Note that in general one direction always works
Theorem: Let $(M, g)$ is a Kahler manifold, Let $(E, h)$ be a projectively flat vector bundle over $M$.
Then, for any Hermitian metric $g$ on $M$,$(E, h)$ satisfies the weak Einstein
condition.
We have also the following theorem which tell us that any weak Hermitian-Einstein metric after conformal change is Hermitian-Einstein metric
Theorem: If an Hermitian vector bundle $(E, h)$ over a compact Kahler
manifold $(M, g)$ satisfies the weak Einstein condition with factor $φ$, there is a conformal change $h −→ h′ = ah$ such that $(E, h′ )$ satisfies the Einstein condition with a constant factor $c$. Such a conformal change is unique up to a
homothety. Now you can take $E=TM$ and this tells us that any weak Kahler-Einstein there is a conformal change  $h −→ h′ = ah$ such that $(TM, h′ )$ is Kahler-Einstein metric
A: Take a product of spheres, and let $\omega$ be half the area form on the first factor plus twice that on the second factor. The Chern classes of the tangent bundle are clearly invariant under switching the factors, since we can deform the symplectic structure into the standard Kaehler structure, and the Chern classes are integer classes. As divertietti points out, the function $f$ in your description must be constant, so doesn't give the correct symplectic form.
A: The answer is no.
First of all, if you want $f\omega$ to define a cohomology class, you should ask that $d(f\omega)=0$, and this is equivalent to $df\wedge\omega=0$, since $d\omega=0$. Using Darboux coordinates, it is straightforward to see that this implies that $f$ must be (locally) constant (see e.g. this answer).

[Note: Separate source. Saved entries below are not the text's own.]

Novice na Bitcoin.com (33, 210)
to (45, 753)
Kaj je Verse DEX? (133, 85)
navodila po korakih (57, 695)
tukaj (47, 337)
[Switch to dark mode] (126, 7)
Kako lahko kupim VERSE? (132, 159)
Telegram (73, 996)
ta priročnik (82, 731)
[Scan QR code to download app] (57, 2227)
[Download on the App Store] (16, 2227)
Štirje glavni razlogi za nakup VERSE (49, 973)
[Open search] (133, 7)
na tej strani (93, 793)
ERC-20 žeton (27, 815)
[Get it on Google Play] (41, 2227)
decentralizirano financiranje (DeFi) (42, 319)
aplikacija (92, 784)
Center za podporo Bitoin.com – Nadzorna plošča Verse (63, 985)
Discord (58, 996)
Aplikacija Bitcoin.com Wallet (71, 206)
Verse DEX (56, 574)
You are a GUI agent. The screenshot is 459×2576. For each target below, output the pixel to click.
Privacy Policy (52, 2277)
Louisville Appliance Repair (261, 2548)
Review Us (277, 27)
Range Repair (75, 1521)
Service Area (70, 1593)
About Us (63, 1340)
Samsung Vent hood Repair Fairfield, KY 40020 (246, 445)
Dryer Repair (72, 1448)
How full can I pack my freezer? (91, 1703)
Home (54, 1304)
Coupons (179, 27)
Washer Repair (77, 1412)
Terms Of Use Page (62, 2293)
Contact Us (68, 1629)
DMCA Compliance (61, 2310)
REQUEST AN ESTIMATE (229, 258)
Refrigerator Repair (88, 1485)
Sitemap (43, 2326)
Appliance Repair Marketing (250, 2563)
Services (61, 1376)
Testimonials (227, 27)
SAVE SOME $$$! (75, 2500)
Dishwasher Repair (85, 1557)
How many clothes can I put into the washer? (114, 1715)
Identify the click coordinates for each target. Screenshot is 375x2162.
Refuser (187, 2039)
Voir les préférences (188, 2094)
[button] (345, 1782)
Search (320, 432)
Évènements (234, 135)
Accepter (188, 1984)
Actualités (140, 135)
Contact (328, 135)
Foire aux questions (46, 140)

Now, take your $X$ to be a connected compact Kähler manifold, which is of course symplectic, once you fix a Kähler form $\omega$. Thus, you are asking whether you can find a real constant $\lambda$ such that $c_1(X)=[\lambda\omega]$. This implies in particular that the sign of $c_1(X)$ must be definite. To get a counterexample it is therefore sufficient to take any compact Kähler manifold whose canonical bundle is not positive, nor negative, nor zero.